Given the entries below, would you transcribe exactly the lines starting at the one with "You are a computer-use" and ending at the one with "Screen dimensions: 800x665", both kept, pictures omitted, nothing extra?

******************************

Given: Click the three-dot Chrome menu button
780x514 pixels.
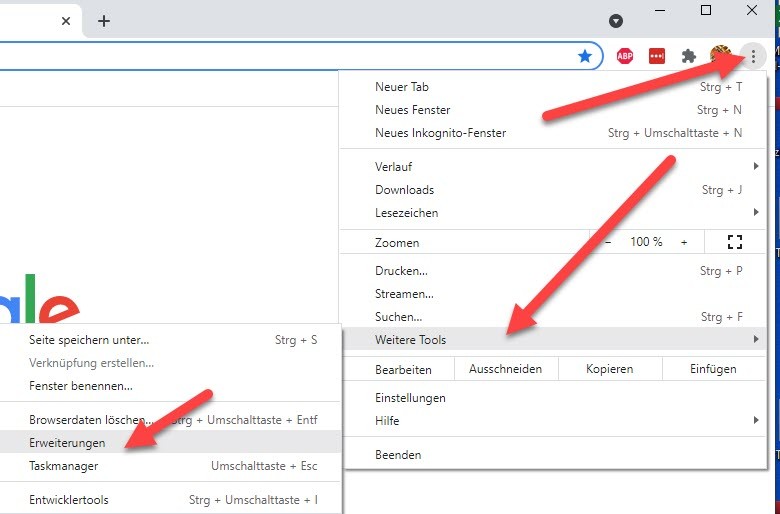Looking at the screenshot, I should pyautogui.click(x=753, y=56).
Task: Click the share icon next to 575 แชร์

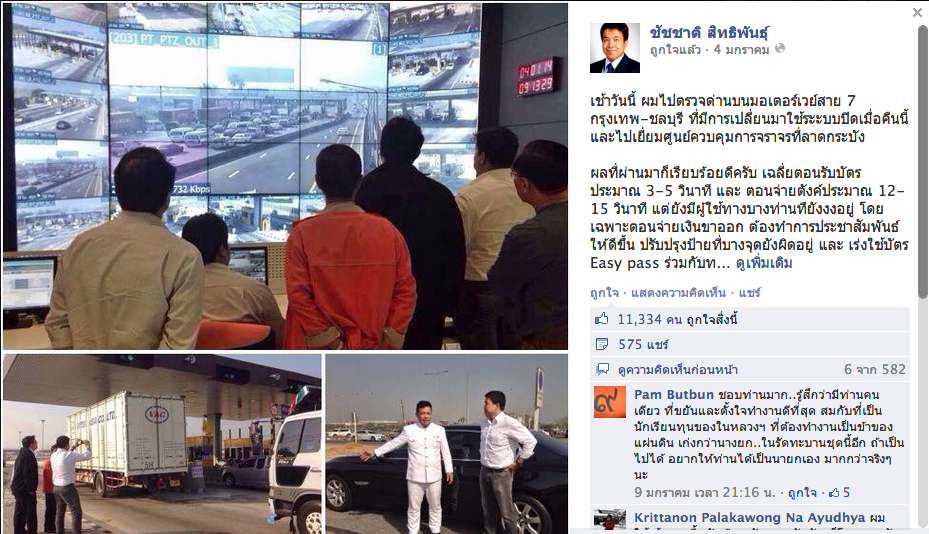Action: click(x=602, y=344)
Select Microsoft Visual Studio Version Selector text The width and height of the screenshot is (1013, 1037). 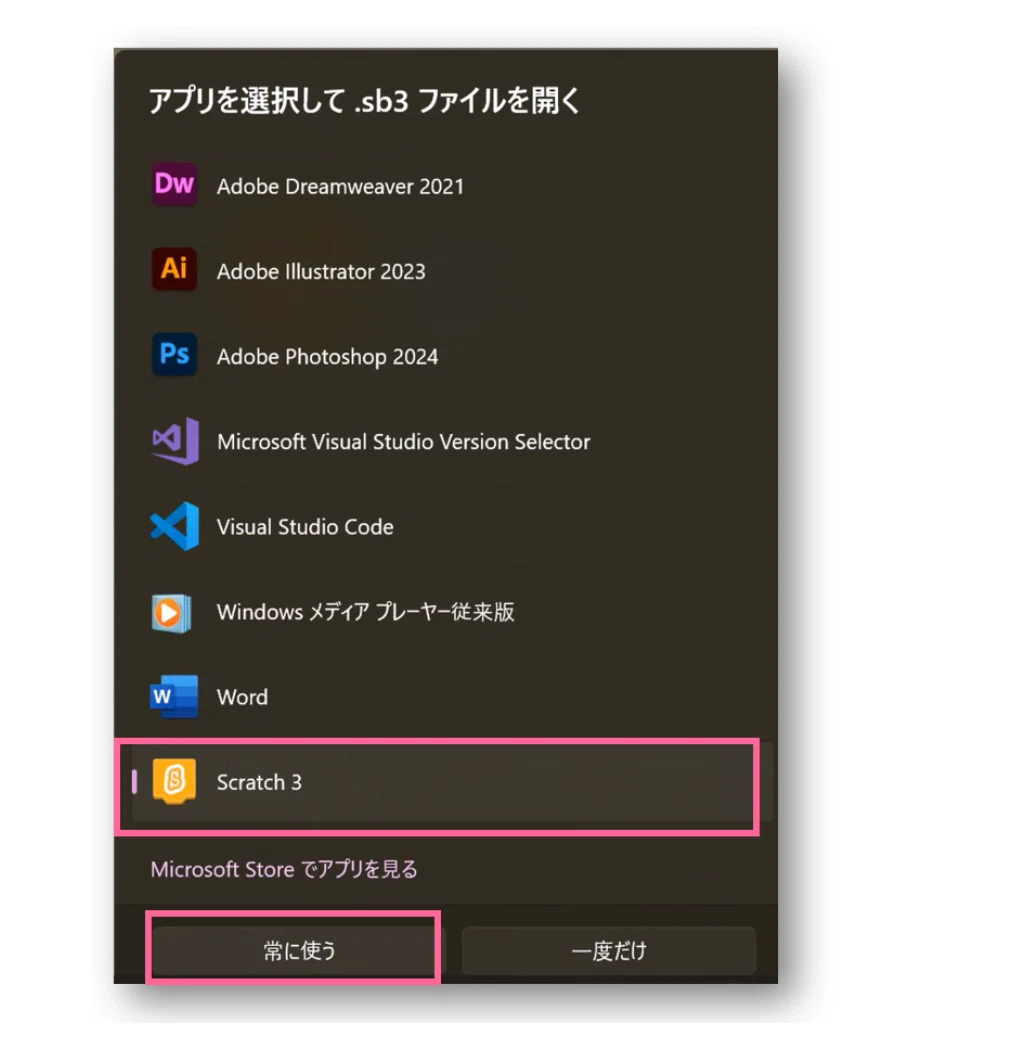click(403, 442)
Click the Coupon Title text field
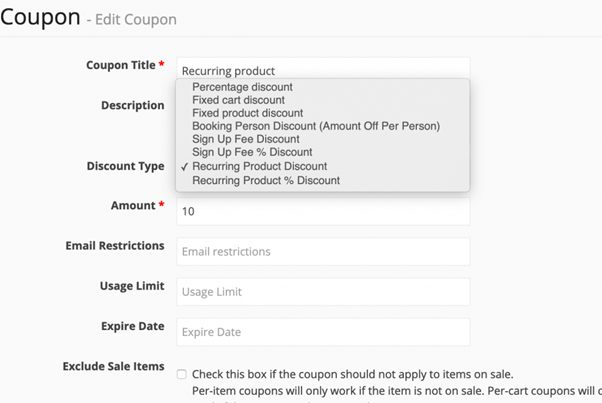 [322, 69]
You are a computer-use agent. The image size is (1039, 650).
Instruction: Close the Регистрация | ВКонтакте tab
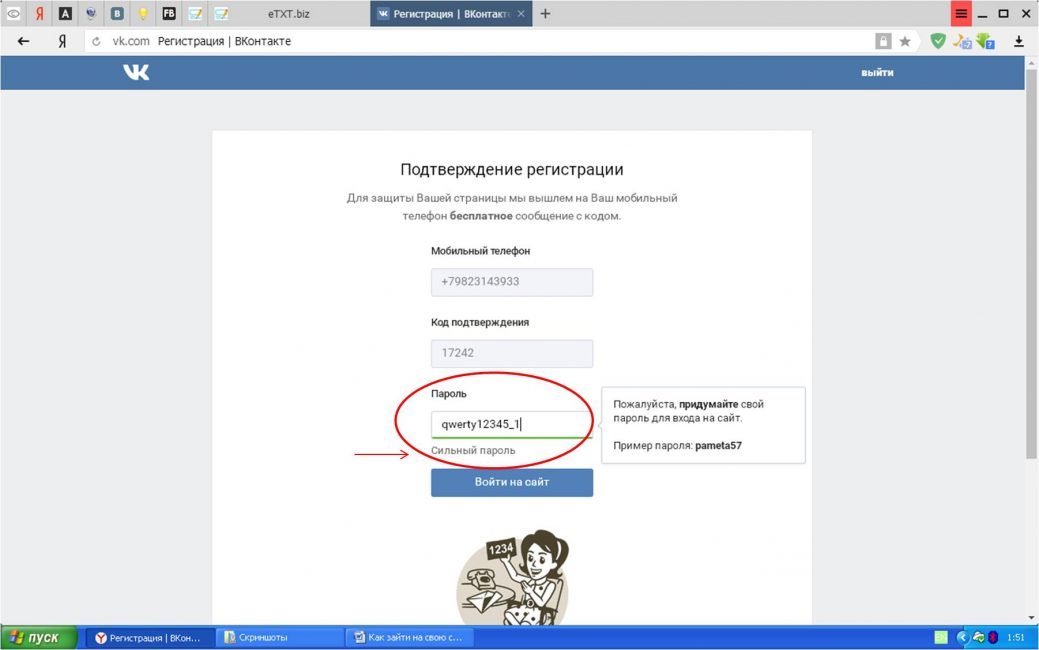pos(521,13)
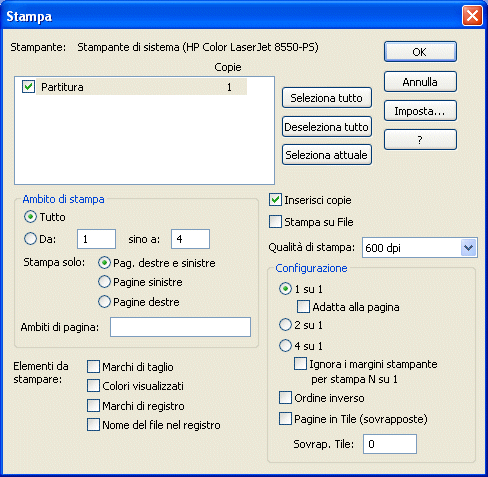Screen dimensions: 488x477
Task: Open printer setup via Imposta...
Action: click(x=420, y=111)
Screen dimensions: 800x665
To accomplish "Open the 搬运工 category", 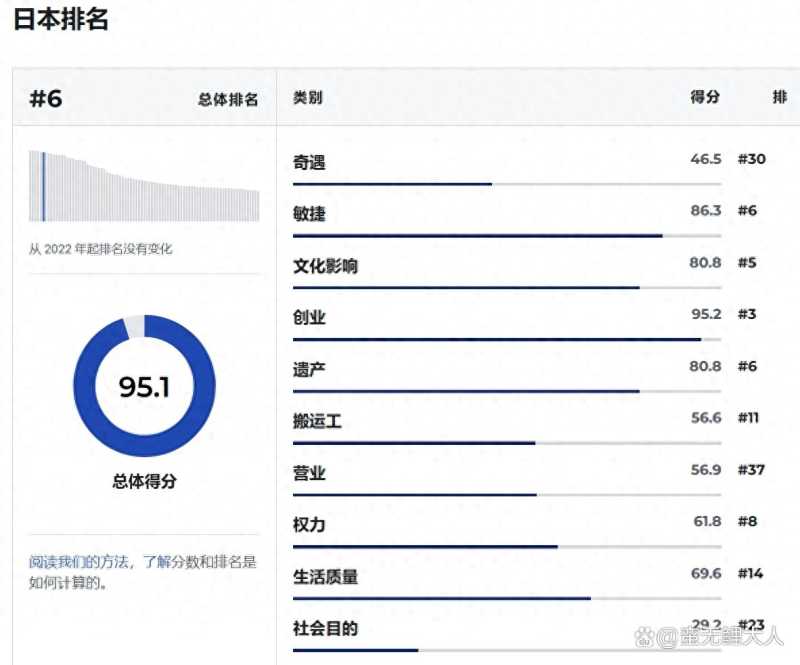I will point(317,422).
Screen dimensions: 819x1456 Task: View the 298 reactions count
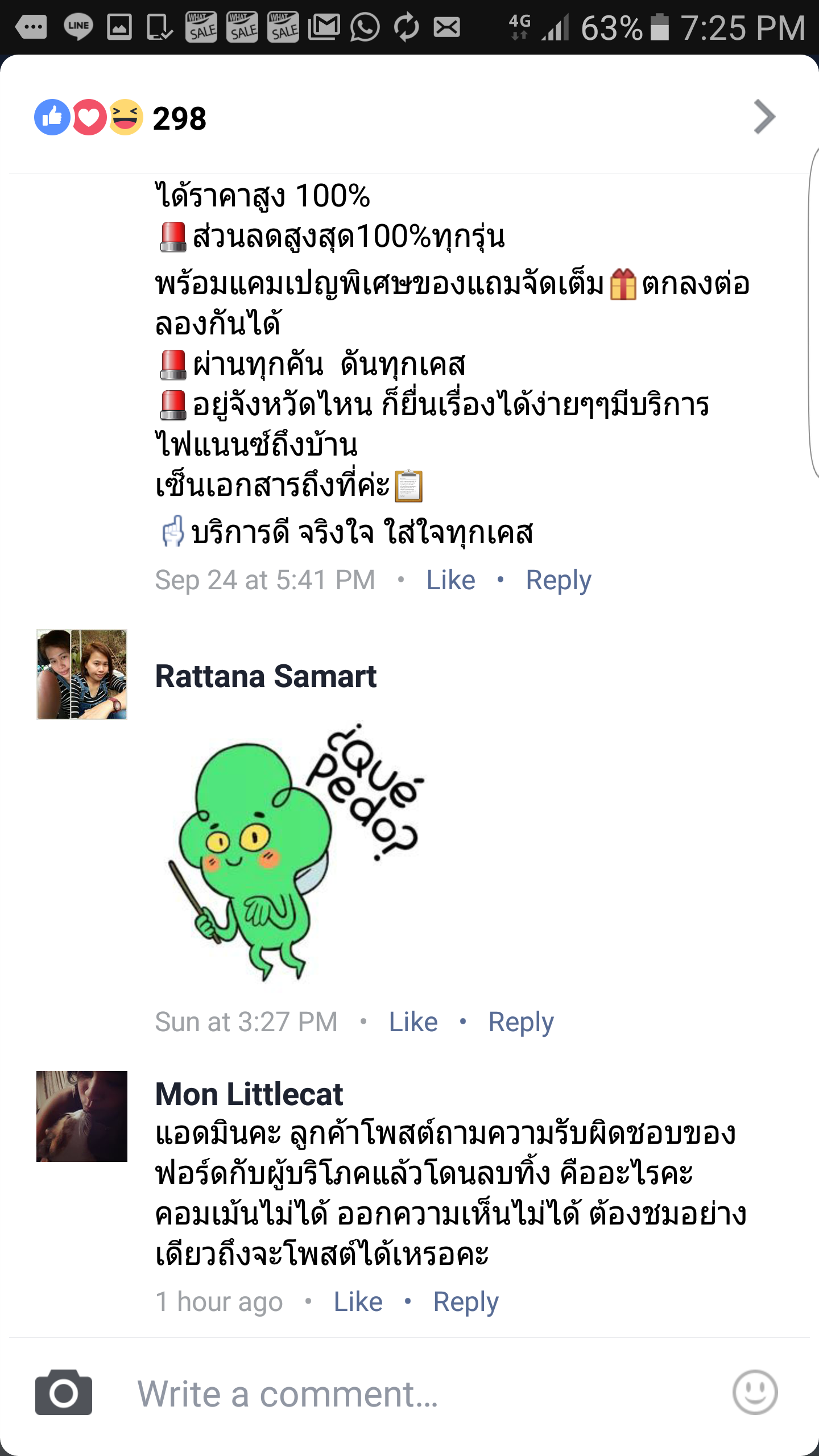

******************************

### SOLUTION TO THIS PROBLEM
You are a computer-use agent. The image size is (1039, 650).
Instruction: Close the Регистрация | ВКонтакте tab
pos(521,13)
Screen dimensions: 488x477
Task: Open printer setup via Imposta...
Action: click(x=420, y=111)
Screen dimensions: 800x665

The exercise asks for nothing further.